Define shap explainer initialization parameters

Returns

Dictionary to be passed to estimator constructor. use_predict_method: if true, then estimator.predict method is passed to explainer.

class logml.models.registry.tree_based.GradientBoostingClassifierModel(*args, **kwargs)

Bases: logml.models.registry.tree_based.BaseTreeEnsembleModel, logml.model_search.shap.ShapExplainable

Wrapper for sklearn.ensemble.GradientBoostingClassifier.

F_MODEL

alias of sklearn.ensemble._gb.GradientBoostingClassifier

TASK = 'classification'
DEFAULT_PARAMS = {'loss': 'deviance', 'random_state': None}
PARAMS_SPACE = {'criterion': ['friedman_mse', 'mse', 'mae'], 'learning_rate': {'distribution': 'loguniform', 'params': [0.01, 2.0]}, 'loss': ['deviance'], 'max_depth': {'distribution': 'uniformint', 'params': [1, 10]}, 'max_features': [1.0], 'min_samples_leaf': {'distribution': 'uniformint', 'params': [1, 50]}, 'min_samples_split': {'distribution': 'uniformint', 'params': [2, 20]}, 'n_estimators': [25, 50, 75, 100, 150], 'subsample': {'distribution': 'uniform', 'params': [0.1, 1.0]}}
get_shap_init_params(ctx: Optional[logml.model_search.shap.ShapExplainerContext] = None) dict

Define shap explainer initialization parameters

Returns

Dictionary to be passed to estimator constructor. use_predict_method: if true, then estimator.predict method is passed to explainer.

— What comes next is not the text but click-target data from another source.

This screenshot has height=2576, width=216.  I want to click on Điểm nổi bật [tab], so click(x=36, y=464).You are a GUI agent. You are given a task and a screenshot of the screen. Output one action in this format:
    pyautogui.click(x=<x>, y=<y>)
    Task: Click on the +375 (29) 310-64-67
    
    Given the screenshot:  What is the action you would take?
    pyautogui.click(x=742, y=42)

get_shap_invoke_params(ctx: Optional[logml.model_search.shap.ShapExplainerContext] = None) dict

Define shap explainer invocation parameters Return dictionary to be passed to estimator function.

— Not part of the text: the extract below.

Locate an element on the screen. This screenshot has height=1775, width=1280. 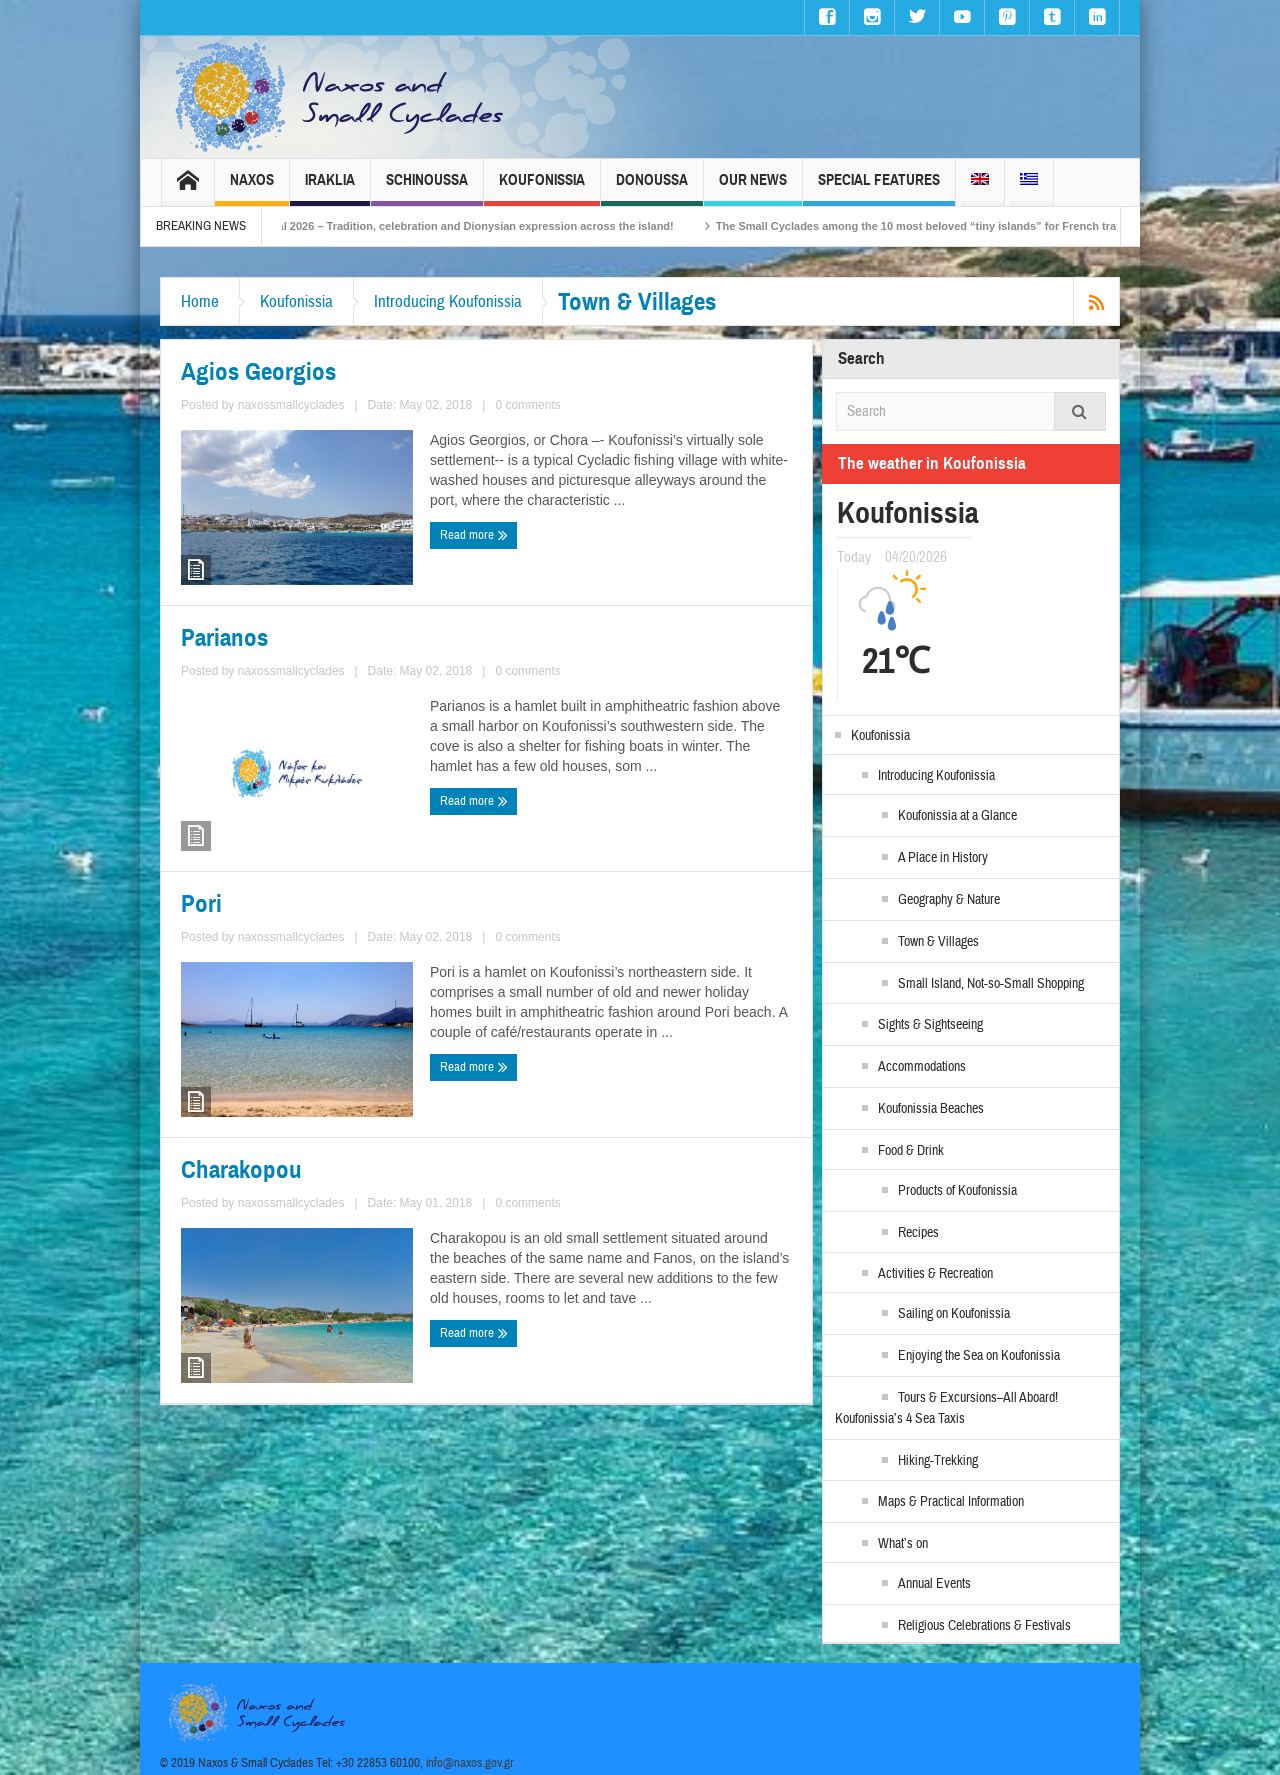
Special Features is located at coordinates (879, 188).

validate_shap_run(dataset=None, **kwargs)

Validate data before run.

class logml.models.registry.tree_based.RandomForestClassifierModel(params: Optional[dict] = None, logger=None)

Bases: logml.models.registry.tree_based.BaseTreeEnsembleModel, logml.model_search.shap.ShapExplainable

Wrapper for sklearn.ensemble.RandomForestClassifier.

F_MODEL

alias of sklearn.ensemble._forest.RandomForestClassifier

TASK = 'classification'
DEFAULT_PARAMS = {'bootstrap': True, 'min_samples_split': 2, 'n_jobs': -1, 'random_state': None}
PARAMS_SPACE = {'criterion': ['gini', 'entropy'], 'max_depth': {'distribution': 'uniformint', 'params': [1, 5]}, 'max_features': [1.0], 'n_estimators': [25, 50, 100, 150], 'n_jobs': [2]}
get_shap_init_params(ctx: Optional[logml.model_search.shap.ShapExplainerContext] = None) dict

Define shap explainer initialization parameters.